Collection entries
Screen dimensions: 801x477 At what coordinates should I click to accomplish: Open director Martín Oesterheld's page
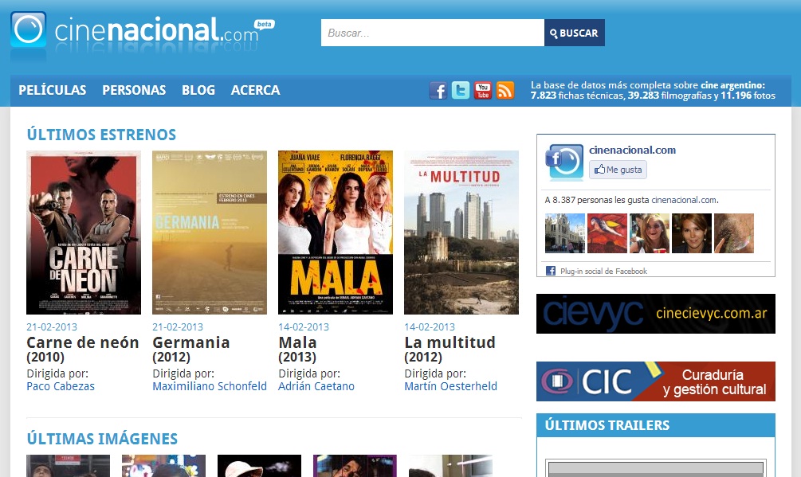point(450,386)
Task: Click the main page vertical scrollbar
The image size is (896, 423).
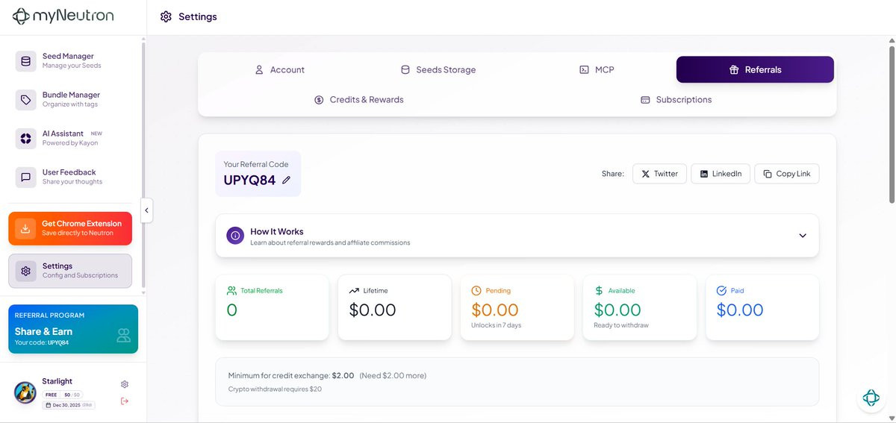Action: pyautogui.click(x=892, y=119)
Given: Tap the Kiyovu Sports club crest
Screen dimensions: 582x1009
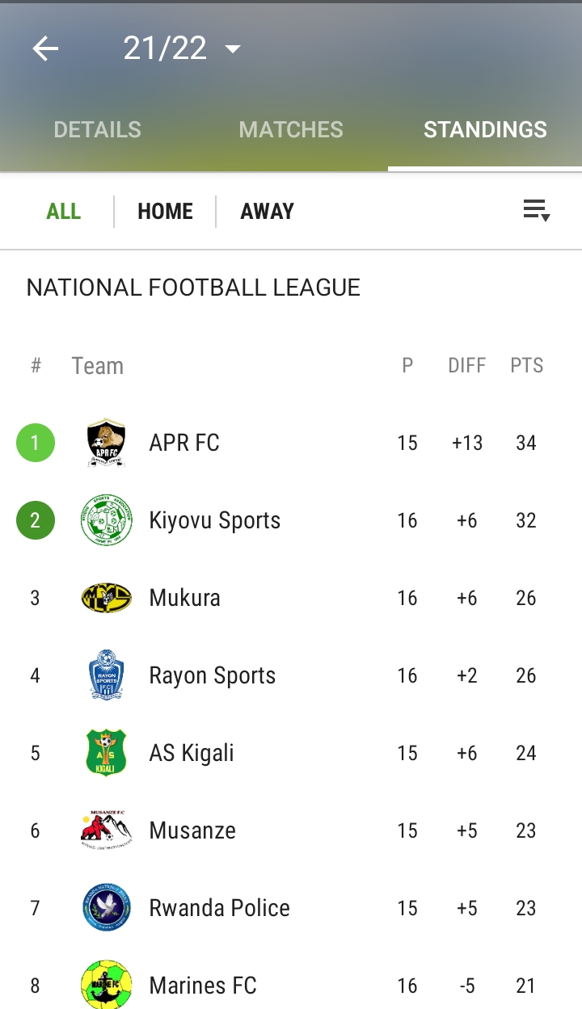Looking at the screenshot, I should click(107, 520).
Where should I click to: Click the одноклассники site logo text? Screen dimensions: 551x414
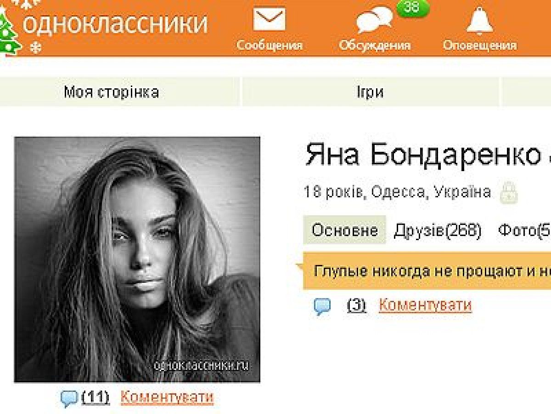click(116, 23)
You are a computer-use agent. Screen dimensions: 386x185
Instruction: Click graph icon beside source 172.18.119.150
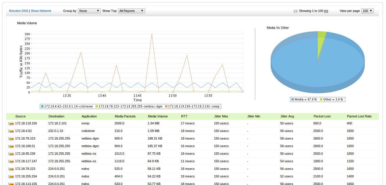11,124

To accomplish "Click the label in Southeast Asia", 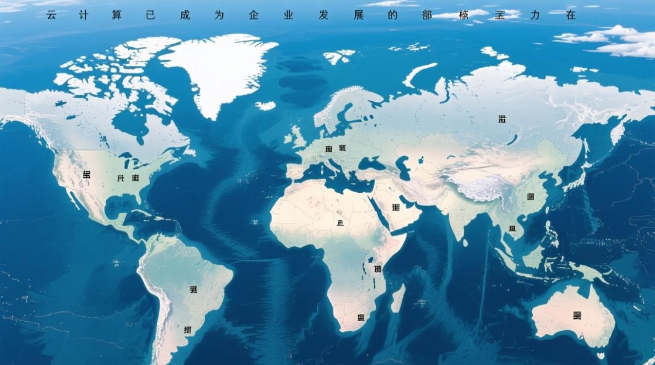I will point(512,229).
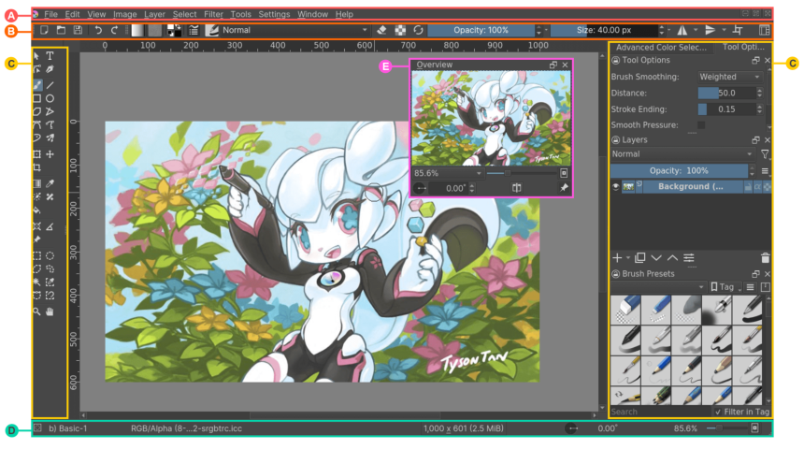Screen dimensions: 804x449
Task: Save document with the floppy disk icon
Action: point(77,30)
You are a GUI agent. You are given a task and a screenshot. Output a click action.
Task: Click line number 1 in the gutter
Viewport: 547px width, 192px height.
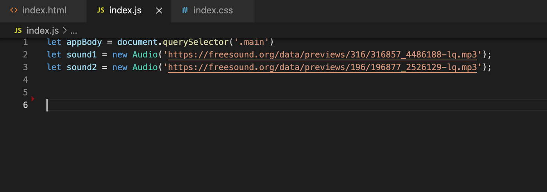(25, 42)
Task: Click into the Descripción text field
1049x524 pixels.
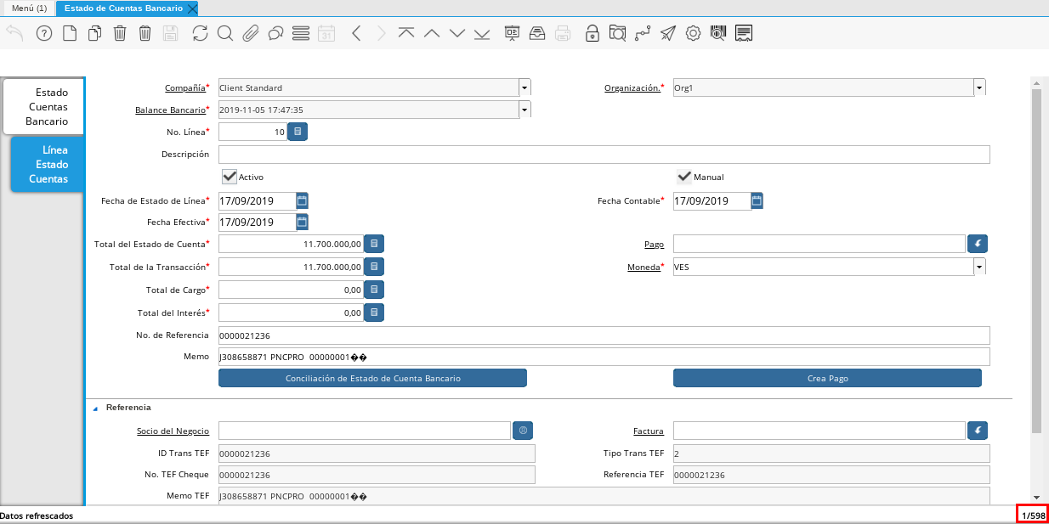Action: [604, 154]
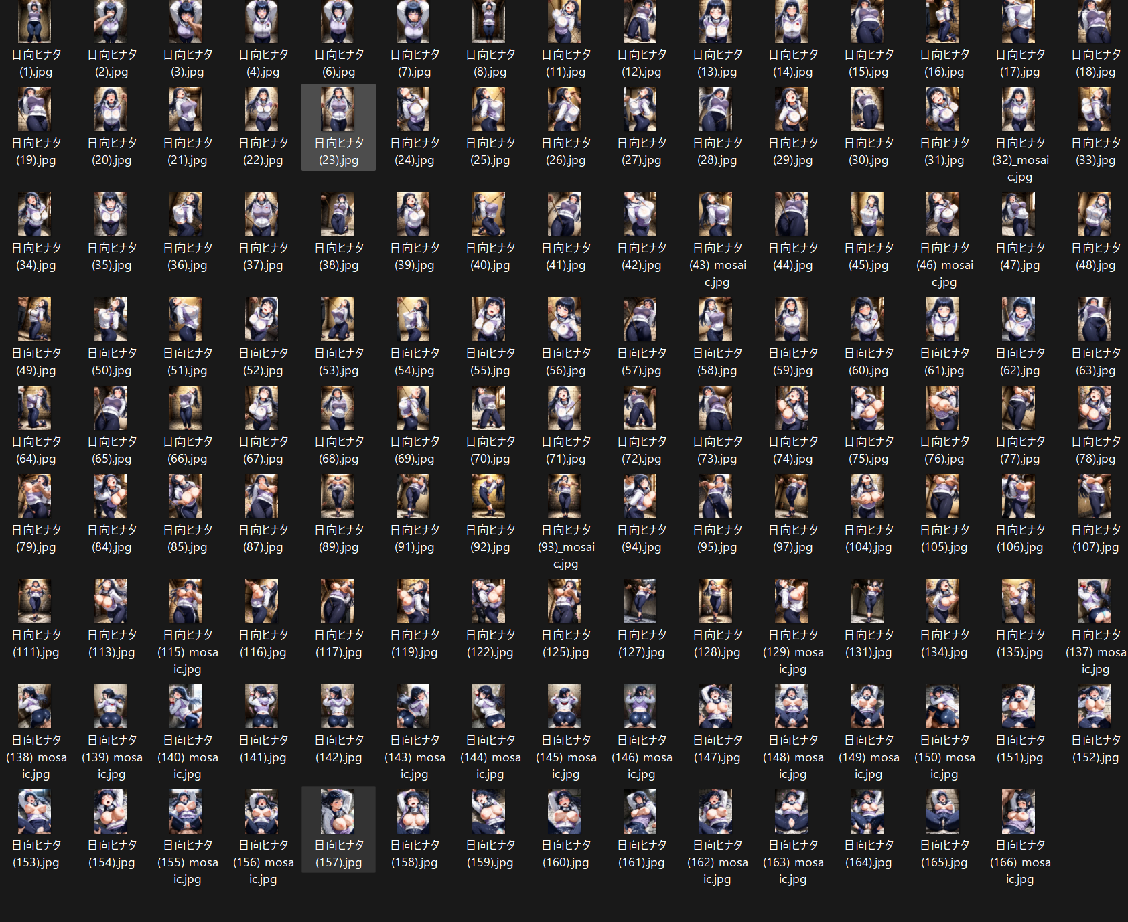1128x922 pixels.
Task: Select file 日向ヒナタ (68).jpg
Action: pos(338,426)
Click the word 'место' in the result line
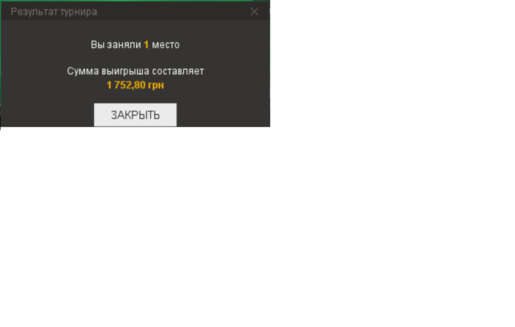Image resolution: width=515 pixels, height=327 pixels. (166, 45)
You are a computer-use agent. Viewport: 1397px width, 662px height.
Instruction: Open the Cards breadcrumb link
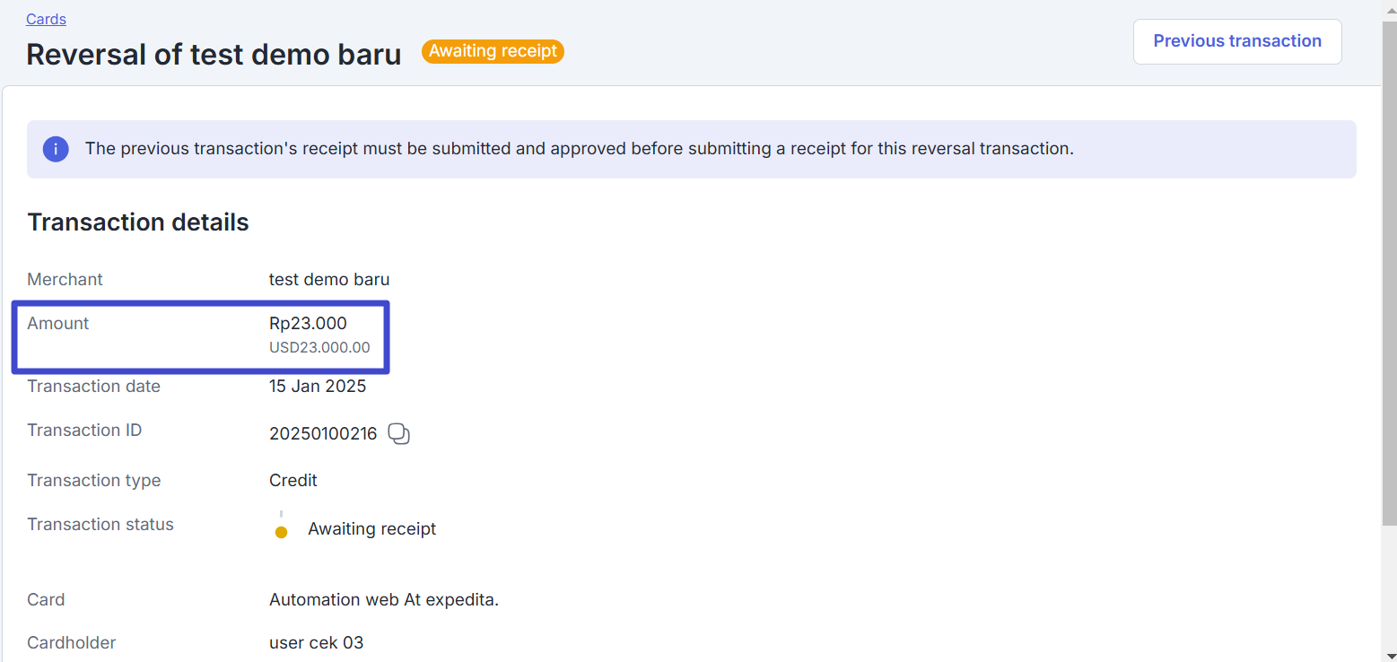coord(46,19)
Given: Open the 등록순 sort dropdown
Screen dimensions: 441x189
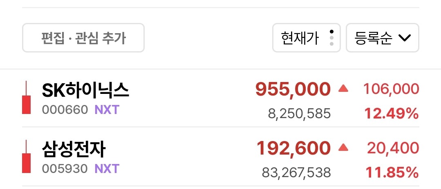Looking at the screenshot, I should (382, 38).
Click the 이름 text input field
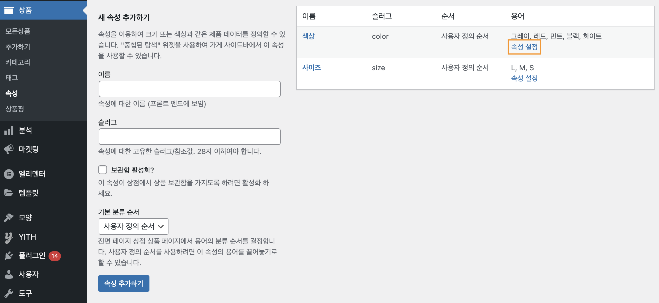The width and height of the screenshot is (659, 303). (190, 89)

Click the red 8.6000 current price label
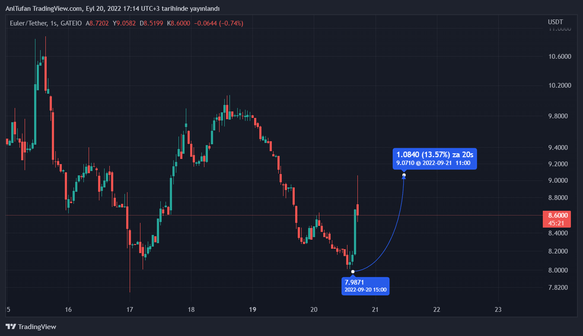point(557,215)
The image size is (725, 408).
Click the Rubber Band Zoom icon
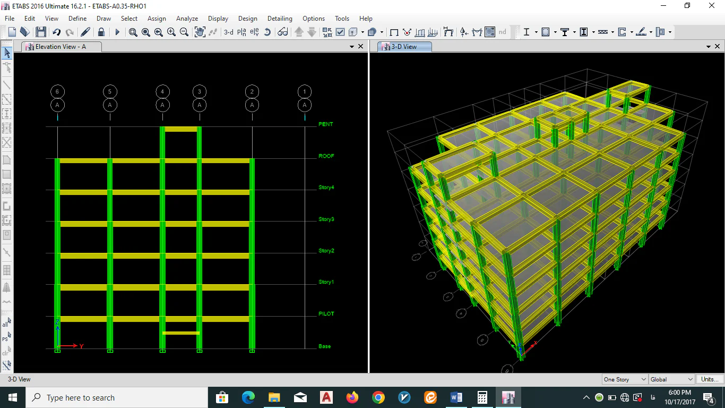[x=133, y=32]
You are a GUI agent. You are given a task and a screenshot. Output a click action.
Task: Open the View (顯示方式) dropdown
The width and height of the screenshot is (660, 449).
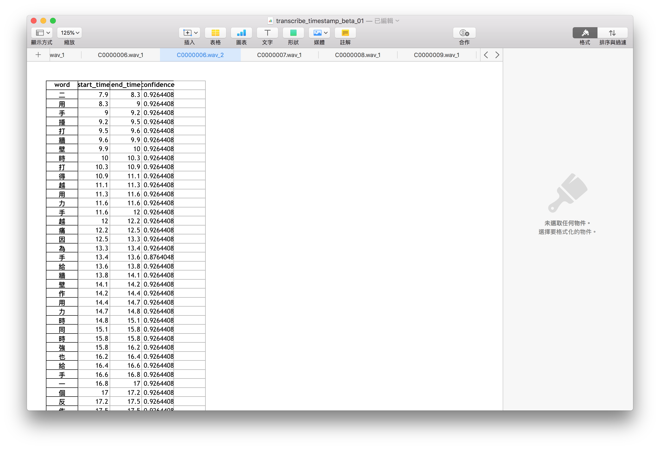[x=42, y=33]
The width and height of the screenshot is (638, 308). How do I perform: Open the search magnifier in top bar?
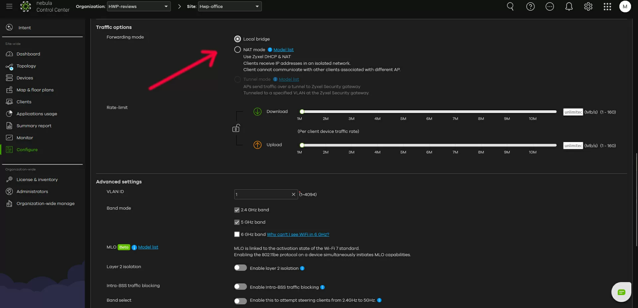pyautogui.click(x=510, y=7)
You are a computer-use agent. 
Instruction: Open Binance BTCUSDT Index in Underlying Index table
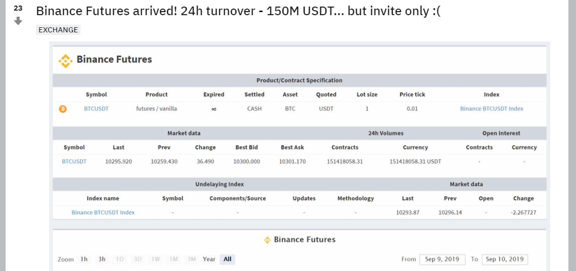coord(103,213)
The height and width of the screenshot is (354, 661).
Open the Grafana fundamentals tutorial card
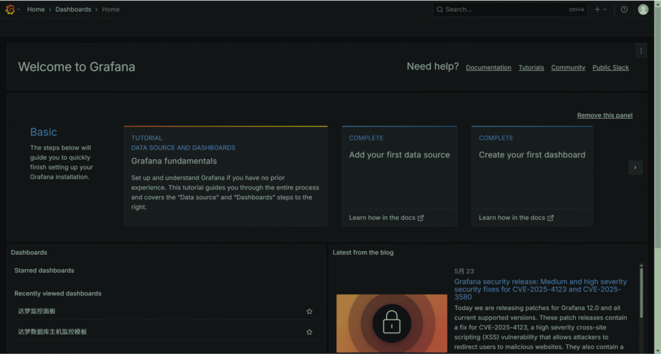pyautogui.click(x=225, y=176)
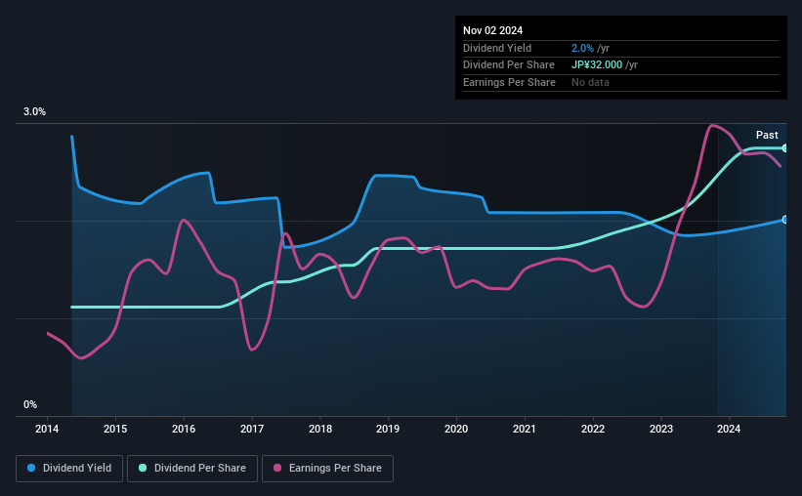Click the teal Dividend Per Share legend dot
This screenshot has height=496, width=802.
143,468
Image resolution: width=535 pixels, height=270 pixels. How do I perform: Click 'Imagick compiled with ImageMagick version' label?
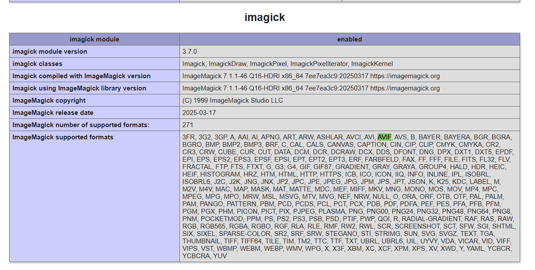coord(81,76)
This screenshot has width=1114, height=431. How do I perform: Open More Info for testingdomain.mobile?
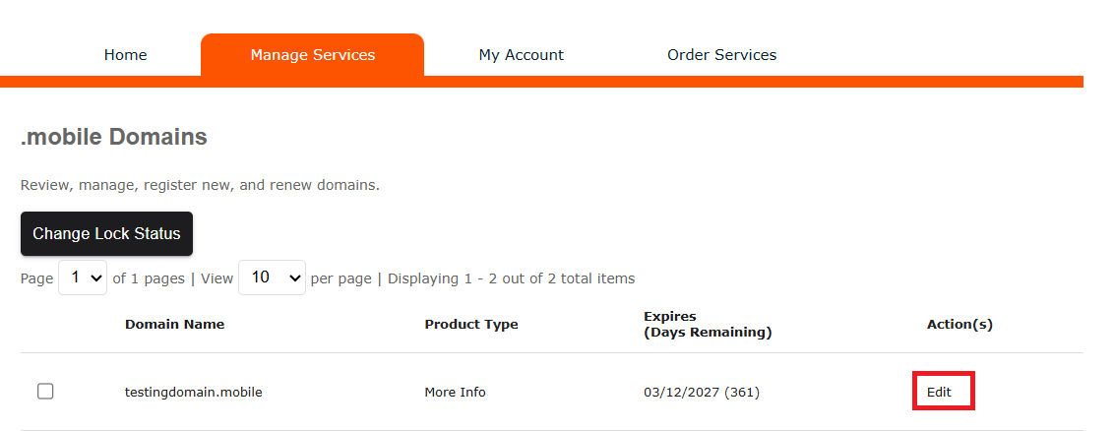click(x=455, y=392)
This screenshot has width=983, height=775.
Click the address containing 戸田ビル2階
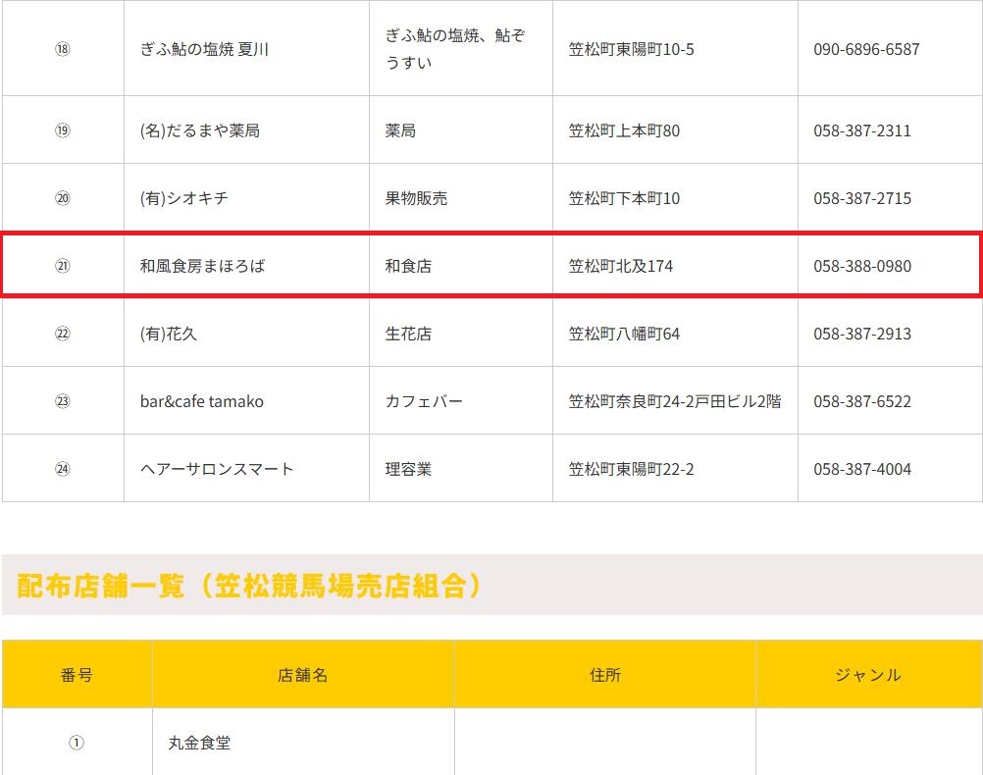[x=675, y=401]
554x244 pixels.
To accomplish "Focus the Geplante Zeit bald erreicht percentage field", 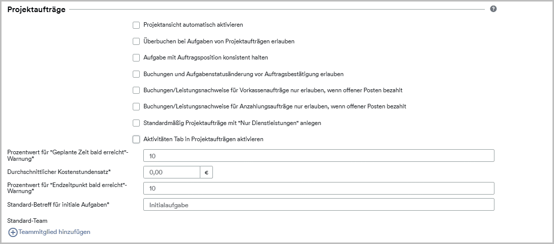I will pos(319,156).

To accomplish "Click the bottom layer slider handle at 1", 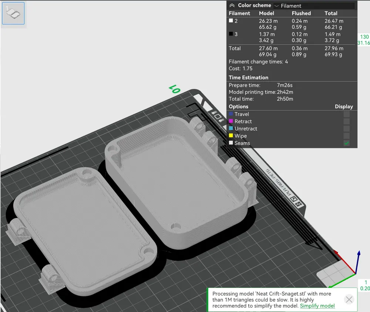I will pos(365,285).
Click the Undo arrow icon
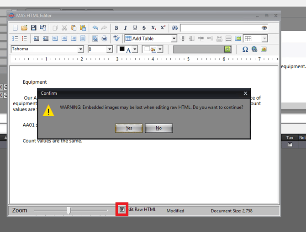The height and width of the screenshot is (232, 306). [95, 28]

→ **WHAT THE TASK ASKS**
The word "dropdown" occurs in some lines of the data above; report how many such lines there are, with no other words.

→ **EXERCISE ANSWER**
2